Comment la musique permet de comprendre la Guyane d’aujourd’hui ?

Réponses courtes et précises des jeunes chercheurs et docteurs de l’université des Antilles-Guyane. Aujourd'hui, nous partons à la rencontre de Tristan Vassaux.

Tristan Vassaux © Christophe Fidole
Tristan Vassaux © Christophe Fidole

Comment la musique permet de comprendre la Guyane d’aujourd’hui ?

Réponses courtes et précises des jeunes chercheurs et docteurs de l’université des Antilles-Guyane. Aujourd'hui, nous partons à la rencontre de Tristan Vassaux.

Sarah Balay

Quel est l’intitulé de votre thèse ?

Ma thèse  s’intitule “Faire la fête, faire la musique : les musiques électroniques en Guyane française” (Laboratoire MINEA, Université de Guyane). La soutenance est prévue en décembre 2026.

Si vous deviez résumer vos travaux en une seule phrase ?

Je cherche à comprendre comment les musiques électroniques et la création par ordinateur font se rencontrer des personnes et des cultures différentes en Guyane.

Quelles sont les applications concrètes de votre étude ?

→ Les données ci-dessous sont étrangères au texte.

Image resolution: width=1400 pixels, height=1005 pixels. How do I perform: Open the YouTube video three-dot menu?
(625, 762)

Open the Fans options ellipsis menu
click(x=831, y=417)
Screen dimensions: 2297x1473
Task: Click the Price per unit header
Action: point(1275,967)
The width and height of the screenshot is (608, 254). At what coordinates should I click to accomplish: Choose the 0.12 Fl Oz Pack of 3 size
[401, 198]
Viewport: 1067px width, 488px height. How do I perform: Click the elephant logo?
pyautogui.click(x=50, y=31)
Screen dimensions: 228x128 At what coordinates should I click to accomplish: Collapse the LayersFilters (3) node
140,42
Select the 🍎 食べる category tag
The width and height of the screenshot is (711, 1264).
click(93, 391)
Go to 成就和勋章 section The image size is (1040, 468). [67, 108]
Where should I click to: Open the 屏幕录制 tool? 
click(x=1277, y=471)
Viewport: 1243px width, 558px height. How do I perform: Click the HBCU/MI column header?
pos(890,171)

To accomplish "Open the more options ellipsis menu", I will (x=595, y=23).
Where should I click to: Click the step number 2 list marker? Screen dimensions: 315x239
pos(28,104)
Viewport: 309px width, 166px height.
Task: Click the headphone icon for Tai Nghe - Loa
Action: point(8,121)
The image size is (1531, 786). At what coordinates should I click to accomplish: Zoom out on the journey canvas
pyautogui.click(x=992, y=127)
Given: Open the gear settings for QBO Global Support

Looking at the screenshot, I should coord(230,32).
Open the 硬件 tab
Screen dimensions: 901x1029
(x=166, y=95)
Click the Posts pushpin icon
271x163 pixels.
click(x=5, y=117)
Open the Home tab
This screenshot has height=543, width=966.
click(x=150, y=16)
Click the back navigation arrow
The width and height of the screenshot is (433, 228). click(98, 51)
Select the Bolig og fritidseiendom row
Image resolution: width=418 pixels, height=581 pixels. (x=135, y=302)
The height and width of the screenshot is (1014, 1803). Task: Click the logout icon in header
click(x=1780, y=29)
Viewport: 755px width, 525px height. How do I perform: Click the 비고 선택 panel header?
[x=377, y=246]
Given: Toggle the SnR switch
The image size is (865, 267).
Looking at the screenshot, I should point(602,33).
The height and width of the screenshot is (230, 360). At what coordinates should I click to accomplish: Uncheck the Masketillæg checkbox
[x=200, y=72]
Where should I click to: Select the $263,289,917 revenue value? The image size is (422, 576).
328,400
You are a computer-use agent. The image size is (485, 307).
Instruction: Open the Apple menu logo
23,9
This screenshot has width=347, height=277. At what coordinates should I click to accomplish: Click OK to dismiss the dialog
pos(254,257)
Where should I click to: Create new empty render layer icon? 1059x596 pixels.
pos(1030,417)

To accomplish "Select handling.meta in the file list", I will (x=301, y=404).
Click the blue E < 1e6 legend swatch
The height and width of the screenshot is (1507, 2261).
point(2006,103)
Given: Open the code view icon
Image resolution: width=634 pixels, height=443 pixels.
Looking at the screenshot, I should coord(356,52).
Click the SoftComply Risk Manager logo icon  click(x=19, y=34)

La musique est un prisme privilégié pour comprendre les dynamiques interculturelles, surtout dans un territoire aussi pluriel que la Guyane. Elle éclaire la manière dont artistes et organisateurs conçoivent les événements festifs : organisation, contraintes matérielles, accès aux salles ou réalités du territoire. La fête n’est jamais neutre : elle traduit toujours une vision du monde.

L’une des applications concrètes est mon projet de recherche-action Remix éthique. Il s’agit d’ateliers de composition musicale réunissant des artistes guyanais, dont le groupe Senuka, et des jeunes de différentes communes. L’objectif est de réutiliser des éléments du patrimoine musical traditionnel dans des créations contemporaines. Chaque atelier aboutit à un morceau, un clip diffusé sur YouTube (réalisé par Benjamin Normand) et un documentaire. Trois ateliers ont déjà été menés, dont le dernier en février 2026, à Grand-Santi, et un quatrième est prévu d’ici la fin de l’année.

Que faites-vous aujourd’hui ? 

Je partage mon temps entre la recherche, l’enseignement à l’université de Guyane et l’action de terrain avec l’AGRRR (association guyanaise de réduction des risques), qui travaille sur les consommations de produits psychoactifs. Le lien avec ma thèse est direct : parler de fête, c’est aussi aborder les usages d’alcool et d’autres drogues, et la manière de les accompagner sans jugement. 

À plus long terme, j’aimerais mener le même type de recherche-action auprès d’autres communautés autochtones dans le monde, afin de comparer les contextes et les enjeux liés à la transmission et à la revitalisation de patrimoines musicaux parfois menacés.